Western blotting was used to evaluate the relative protein expression levels of target rapamycin (TOR) and period circadian regulator (PER) genes in the same adult male flies. The researchers created recombinant Mettl3- and fl(2)d-RNAi Drosophila strains and S2 cell lines to explore the effects of changes in 5′ untranslated region (UTR)-enhanced m6A methylation levels caused by age, BLE, or other causes.
In Drosophila, blue light (BL) causes metabolomic and m6A epi-transcriptomic reprogramming associated with aging. The m6A methylation sites concentrated in Drosophila transcripts' 5′ UTRs indicated high specificity for age and were altered by exposure to blue light. The findings showed that 5′ UTR-enhanced m6A methylation regulated the aging-related TOR and biological clock-associated PER genes.
Long-term exposure to blue light and aging triggered directed transcriptome, metabolomic, and m6A epi-transcriptomic reprogramming in entire adult flies, indicating that blue light exposure had a considerable influence on adult neural functioning at the transcriptional level. The team argued that age-induced m6A epi-transcriptomic reprogramming enriched by 5′ UTR affects the fate of age-associated mRNA molecules and worsens aging phenotypes.
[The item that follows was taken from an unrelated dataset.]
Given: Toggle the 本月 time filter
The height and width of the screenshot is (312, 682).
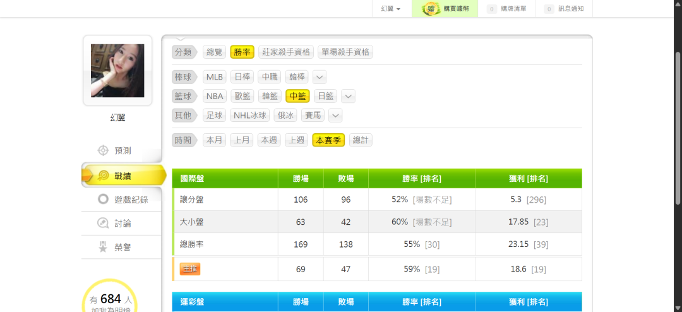Looking at the screenshot, I should click(215, 140).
The transcriptomic profiling analysis indicated that BLE may induce cephalic nervous system injury, whereas blue light exposure and aging produce metabolomic reprogramming in adult flies. DESeq2 discovered 517 differentially expressed genes (DEGs), of which most were identified between downregulated BD10 and BD25 heads.
The researchers found a link between m6A-related genes, 5′ UTR-enhanced m6A epi-transcriptomic regulation, age-related genes, and the Drosophila aging phenotype. As a feedback reaction, the team postulated a biological mechanism for lowered 5′ UTR-enhanced mRNA m6A methylation levels generated by aging, which might affect age-related gene fate and further worsen aging processes.
Overall, the study findings showed that BLE could reprogram Drosophila and change gene expression regulation associated with neural processes. BLE may change the 5′ UTR-enhanced m6A methylation with significant age specificity, impacting aging-related and circadian rhythm-associated genes.
Long-term BLE resulted in more reprogramming in multiomics profiles in BD25 and DD25 flies than in BD10 and DD10 flies. The high-resolution m6A epi transcriptomic mapping results showed that Drosophila mRNA m6A methylation was significantly 5′ UTR-enhanced and changeable with age.